— Ejercicio —
Según el fragmento presentado, ¿en qué fecha fue ascendido a director del Real Gabinete de Historia Natural?
━━━━━ Fragmento presentado ━━━━━
El Pensador, Tomos I y III

    Poco después fue designado por Campomanes oficial mayor para la correspondencia de los asuntos relativos a la ocupación de las temporalidades de los jesuitas expulsos.
    En 1770, le designó Carlos III director de los teatros de los Reales Sitios, y sucedió a don Tomas de Iriarte en la dirección del Mercurio Histórico y Político, labor que realizó hasta 1779.

    Al crearse en el Real Gabinete de Historia Natural la plaza de formador de índices, pasó a ocuparla en 1777 y, nueve años más tarde, fue ascendido a segundo director del mismo Centro y a director en abril de 1798, cargo en que fue jubilado en 1802.

    En 1800 Carlos IV lo nombró miembro del Tribunal de la Contaduría Mayor del Consejo de Hacienda. Ese mismo año también fue admitido como individuo de mérito en la Real Sociedad Económica de Amigos del País de Gran Canaria e ingresó en las academias de Historia Natural de Berlín y de Copenhague.
━━━━━ Registros de datos ━━━━━
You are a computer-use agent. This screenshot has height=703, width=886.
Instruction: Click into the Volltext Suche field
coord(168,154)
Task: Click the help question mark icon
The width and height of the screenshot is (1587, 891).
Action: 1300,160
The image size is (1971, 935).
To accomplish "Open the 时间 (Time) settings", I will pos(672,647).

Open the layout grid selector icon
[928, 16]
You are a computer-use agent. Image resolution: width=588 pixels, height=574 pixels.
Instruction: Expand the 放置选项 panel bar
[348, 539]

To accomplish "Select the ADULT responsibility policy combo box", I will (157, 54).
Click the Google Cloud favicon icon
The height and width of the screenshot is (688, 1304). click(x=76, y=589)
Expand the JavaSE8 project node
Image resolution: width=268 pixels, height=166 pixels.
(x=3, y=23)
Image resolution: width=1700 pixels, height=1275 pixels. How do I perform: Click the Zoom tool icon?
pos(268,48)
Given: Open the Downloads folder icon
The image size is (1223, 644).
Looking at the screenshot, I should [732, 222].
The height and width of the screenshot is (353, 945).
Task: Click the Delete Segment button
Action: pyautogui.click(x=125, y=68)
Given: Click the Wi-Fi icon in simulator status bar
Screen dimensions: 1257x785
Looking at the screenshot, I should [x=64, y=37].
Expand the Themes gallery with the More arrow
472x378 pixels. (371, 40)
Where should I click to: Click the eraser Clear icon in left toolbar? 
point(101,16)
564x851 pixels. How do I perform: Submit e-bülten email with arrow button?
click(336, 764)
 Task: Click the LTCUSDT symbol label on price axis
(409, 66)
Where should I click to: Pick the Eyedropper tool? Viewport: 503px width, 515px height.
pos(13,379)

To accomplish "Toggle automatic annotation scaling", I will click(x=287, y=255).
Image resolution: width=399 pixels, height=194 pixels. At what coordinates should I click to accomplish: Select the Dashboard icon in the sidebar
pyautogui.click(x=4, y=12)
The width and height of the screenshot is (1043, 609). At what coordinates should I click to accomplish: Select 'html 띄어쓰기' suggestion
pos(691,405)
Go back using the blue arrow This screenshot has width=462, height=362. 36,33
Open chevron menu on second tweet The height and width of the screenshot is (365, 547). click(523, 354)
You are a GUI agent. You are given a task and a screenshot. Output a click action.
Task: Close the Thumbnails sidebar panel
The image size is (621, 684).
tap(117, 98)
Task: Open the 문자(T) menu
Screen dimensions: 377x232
━━━━━
— Respuesta —
En abril de 1798.